So lernen angehende Manager an kolumbianischen Universitäten, dass die Gründung einer Gewerkschaft der erste Schritt zum Ende des Unternehmens sei, moniert Sanín. So entstehe ein Klima, das es ausländischen Investoren leicht mache, größere Profite auf Kosten der Arbeitnehmerrechte zu erzielen. „Das Problem ist, dass es in Kolumbien keinerlei Kontrollen gibt“, erklärt Sanín. Ein Manager des französischen Supermarktgiganten Carrefour habe ihm in einem vertraulichen Gespräch sogar mal gesagt, als Arbeitgeber könne man in Kolumbien machen, was man wolle.

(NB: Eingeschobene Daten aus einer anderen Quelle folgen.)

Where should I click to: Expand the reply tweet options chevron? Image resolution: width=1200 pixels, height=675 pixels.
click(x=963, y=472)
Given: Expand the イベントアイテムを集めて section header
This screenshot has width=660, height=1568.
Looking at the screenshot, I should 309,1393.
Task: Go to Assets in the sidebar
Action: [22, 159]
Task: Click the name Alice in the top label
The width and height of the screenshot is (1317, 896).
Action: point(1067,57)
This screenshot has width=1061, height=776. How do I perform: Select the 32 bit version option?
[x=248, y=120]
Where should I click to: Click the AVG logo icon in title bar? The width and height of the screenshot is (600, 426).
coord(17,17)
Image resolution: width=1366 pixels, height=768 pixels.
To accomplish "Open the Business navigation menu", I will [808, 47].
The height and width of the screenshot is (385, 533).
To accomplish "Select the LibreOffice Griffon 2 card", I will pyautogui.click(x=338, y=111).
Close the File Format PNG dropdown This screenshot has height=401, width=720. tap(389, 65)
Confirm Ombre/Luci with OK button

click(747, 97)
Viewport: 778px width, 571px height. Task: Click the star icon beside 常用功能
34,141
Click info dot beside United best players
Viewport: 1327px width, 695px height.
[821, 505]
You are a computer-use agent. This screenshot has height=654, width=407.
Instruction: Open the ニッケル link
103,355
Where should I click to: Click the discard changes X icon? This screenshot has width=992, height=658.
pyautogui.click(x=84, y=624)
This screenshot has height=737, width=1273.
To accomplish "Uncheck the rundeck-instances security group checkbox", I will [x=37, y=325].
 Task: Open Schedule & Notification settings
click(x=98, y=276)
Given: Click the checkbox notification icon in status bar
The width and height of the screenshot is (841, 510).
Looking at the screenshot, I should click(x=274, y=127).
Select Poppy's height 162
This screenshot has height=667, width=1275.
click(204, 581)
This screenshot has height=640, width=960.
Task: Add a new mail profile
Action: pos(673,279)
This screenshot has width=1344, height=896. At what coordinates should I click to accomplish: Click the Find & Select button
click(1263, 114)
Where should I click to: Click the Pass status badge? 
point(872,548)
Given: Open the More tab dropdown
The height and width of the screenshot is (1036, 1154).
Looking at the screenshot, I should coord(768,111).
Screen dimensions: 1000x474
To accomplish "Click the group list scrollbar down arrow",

Dieses Klima sorgt anscheinend dafür, dass sich auch deutsche Unternehmen in Kolumbien deutlich anders verhalten als zu Hause. So ist für die Siemens-Ansprechpartnerin in Kolumbien, Katarina Steinwachs, eine Gewerkschaft in den Niederlassungen dort gar nicht nötig: „Die Mitarbeiter sind gemäß dem lokalen Recht frei, sich gewerkschaftlich zu organisieren. Das gute und vertrauensvolle Arbeitgeber-Arbeitnehmer-Verhältnis hat aber dazu bisher keinen Anlass gegeben“, erklärt die Kommunikationsbeauftragte. Ganz ähnlich klingt das bei DHL. Man respektiere die nationalen Gesetze, erklärt die Kommunikationsbeauftragte Alejandra Larrota. Den DHL-Mitarbeitern stünde es frei, sich gewerkschaftlich zu organisieren – oder es zu lassen.